今月は大フィルでいよいよブルックナーの第1を聴く。例によって大ブルックナー展の一環なのだが、このチクルスではようやく中盤に差し掛かったと言ってもよい。第8から始まったこのチクルスは、第7と第4とどちらかというとメジャーな楽曲の演奏が並んでいたが、指揮者井上氏にとっても、この第1からがブルックナー・チクルスにおける真骨頂となるのではないだろうか。
ブルックナーの交響曲は、前期・中期・後期と3つに分けて考える事が多いが、最も実演の多い楽曲を後期のものとするならば、前期の3曲(0番を入れると4曲となる)は、実演に接する機会が極端に少ない。アントンKも実演に接した機会は、この4曲に限れば、第3が一番多く7回。第0番は4回、第1と第2ではそれぞれ2回しかない。かなり昔の若杉弘/都響の演奏会や、スクロヴァチャフスキ/読響の演奏会、あるいはインバルが都響を振ったものだったと思われるが、正確には覚えていない。どれも自分には刺さらなかった演奏ということになってしまうが、やはり朝比奈の実演に接することができなったことが悔やまれる。録音で聴く限り、圧倒的な名演であったろうと思うからだ。

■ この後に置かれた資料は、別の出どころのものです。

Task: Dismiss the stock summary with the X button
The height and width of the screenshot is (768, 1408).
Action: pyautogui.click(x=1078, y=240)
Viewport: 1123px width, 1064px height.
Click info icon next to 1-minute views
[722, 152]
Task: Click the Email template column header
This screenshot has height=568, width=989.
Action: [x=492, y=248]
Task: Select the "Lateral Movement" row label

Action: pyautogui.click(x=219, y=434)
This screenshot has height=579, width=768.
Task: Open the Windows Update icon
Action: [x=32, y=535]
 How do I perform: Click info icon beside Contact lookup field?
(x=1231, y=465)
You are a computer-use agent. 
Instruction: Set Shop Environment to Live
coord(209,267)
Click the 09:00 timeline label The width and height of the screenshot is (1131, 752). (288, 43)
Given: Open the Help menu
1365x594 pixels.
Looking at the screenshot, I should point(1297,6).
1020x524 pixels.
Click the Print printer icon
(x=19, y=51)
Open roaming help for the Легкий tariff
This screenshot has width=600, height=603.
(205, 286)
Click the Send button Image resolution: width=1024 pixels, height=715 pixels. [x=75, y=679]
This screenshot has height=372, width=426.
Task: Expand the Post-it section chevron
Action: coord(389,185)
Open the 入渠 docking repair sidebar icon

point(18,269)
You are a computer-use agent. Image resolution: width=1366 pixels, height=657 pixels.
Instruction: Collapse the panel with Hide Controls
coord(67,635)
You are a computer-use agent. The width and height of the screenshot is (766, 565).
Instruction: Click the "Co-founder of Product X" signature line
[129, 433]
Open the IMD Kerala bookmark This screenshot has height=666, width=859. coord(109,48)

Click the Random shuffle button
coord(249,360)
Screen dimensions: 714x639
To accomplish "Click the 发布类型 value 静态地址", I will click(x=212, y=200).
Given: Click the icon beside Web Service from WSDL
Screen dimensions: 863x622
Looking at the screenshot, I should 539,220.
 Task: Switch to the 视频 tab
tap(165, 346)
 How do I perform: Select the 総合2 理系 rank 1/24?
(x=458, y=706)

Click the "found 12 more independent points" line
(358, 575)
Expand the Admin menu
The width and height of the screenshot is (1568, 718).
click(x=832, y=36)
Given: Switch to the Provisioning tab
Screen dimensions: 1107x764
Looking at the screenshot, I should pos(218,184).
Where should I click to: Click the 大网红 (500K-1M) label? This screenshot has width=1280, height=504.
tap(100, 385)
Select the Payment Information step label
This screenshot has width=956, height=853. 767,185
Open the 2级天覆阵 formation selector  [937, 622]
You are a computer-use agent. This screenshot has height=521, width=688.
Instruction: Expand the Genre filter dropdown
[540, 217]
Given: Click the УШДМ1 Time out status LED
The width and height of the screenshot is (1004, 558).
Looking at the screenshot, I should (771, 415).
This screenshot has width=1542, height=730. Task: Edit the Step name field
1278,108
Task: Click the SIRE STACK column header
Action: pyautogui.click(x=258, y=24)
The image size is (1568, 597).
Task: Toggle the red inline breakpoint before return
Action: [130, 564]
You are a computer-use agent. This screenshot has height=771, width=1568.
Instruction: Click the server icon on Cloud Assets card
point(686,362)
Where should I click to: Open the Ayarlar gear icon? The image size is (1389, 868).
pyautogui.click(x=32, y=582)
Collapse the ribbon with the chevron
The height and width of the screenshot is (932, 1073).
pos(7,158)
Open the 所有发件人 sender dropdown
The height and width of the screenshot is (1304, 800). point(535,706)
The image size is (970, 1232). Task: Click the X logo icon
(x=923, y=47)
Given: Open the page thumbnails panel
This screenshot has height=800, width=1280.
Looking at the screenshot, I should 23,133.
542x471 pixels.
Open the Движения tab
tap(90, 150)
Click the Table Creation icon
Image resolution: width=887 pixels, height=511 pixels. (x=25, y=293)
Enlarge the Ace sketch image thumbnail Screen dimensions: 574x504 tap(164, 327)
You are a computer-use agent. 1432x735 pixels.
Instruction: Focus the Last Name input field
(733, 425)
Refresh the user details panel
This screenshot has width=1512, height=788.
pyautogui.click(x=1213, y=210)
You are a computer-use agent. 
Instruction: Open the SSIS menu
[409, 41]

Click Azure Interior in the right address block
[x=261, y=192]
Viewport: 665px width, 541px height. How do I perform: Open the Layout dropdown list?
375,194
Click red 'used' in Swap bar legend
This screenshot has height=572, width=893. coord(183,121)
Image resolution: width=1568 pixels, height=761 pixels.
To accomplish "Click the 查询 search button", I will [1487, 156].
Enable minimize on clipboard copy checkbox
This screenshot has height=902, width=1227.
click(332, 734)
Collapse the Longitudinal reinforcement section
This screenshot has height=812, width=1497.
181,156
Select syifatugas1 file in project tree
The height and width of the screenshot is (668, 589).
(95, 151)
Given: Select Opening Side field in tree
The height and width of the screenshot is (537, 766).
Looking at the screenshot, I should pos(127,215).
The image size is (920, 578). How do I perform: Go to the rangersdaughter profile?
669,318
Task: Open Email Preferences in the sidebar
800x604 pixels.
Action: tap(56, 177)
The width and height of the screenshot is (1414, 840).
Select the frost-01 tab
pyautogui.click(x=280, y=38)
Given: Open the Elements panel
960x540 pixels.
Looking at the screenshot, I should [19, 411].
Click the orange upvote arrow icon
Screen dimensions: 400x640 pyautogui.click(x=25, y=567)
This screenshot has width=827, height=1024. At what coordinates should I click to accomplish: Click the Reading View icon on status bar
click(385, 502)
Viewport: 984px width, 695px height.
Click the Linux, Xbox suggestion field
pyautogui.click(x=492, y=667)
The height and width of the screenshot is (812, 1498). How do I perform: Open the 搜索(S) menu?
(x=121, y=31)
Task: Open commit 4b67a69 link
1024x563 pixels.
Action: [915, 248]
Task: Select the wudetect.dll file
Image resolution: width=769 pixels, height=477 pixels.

さて今回聴く大フィルの第1番であるが、(おそらく)リンツ稿という最初に書かれた譜面を使用するだろう。最近の井上道義の指揮だから、重量感たっぷりにオケを鳴らし、大きな音楽になるだろうと想像しているが、そうなると、改訂を加えたウィーン稿でも聴いてみたくなるのが心苦しいところ。まあいずれにせよ今から楽しみでならない。マーラーの第6に影響を与えたとされる第1楽章の冒頭部分から、ブルックナーの深遠なる世界が広がることを期待して待ちたい。
せっかくなので、第1番のCDの紹介を・・
先ほどの第1にはウィーン稿という、晩年ブルックナー自身が改訂した版があるといったが、その版で演奏したシャイー指揮のものだ。このCDが発売になった当初、第1と言えばリンツ稿が当たり前の時代だったので、このウィーン稿を耳にできた最初の録音ということになる。おそらくそれ以前にも録音や演奏会はないはずだ。初めて聴いた時の衝撃は今でも忘れられないが、劇的な進行の多い第1が、より大きく雄大に代わって、まるで別の音楽、次元の違う音楽になっていた。アダージョの美しさは例えようがなく、フィナーレは後期のシンフォニーのように響く。今でもアントンKの大切な愛聴盤の1枚だ。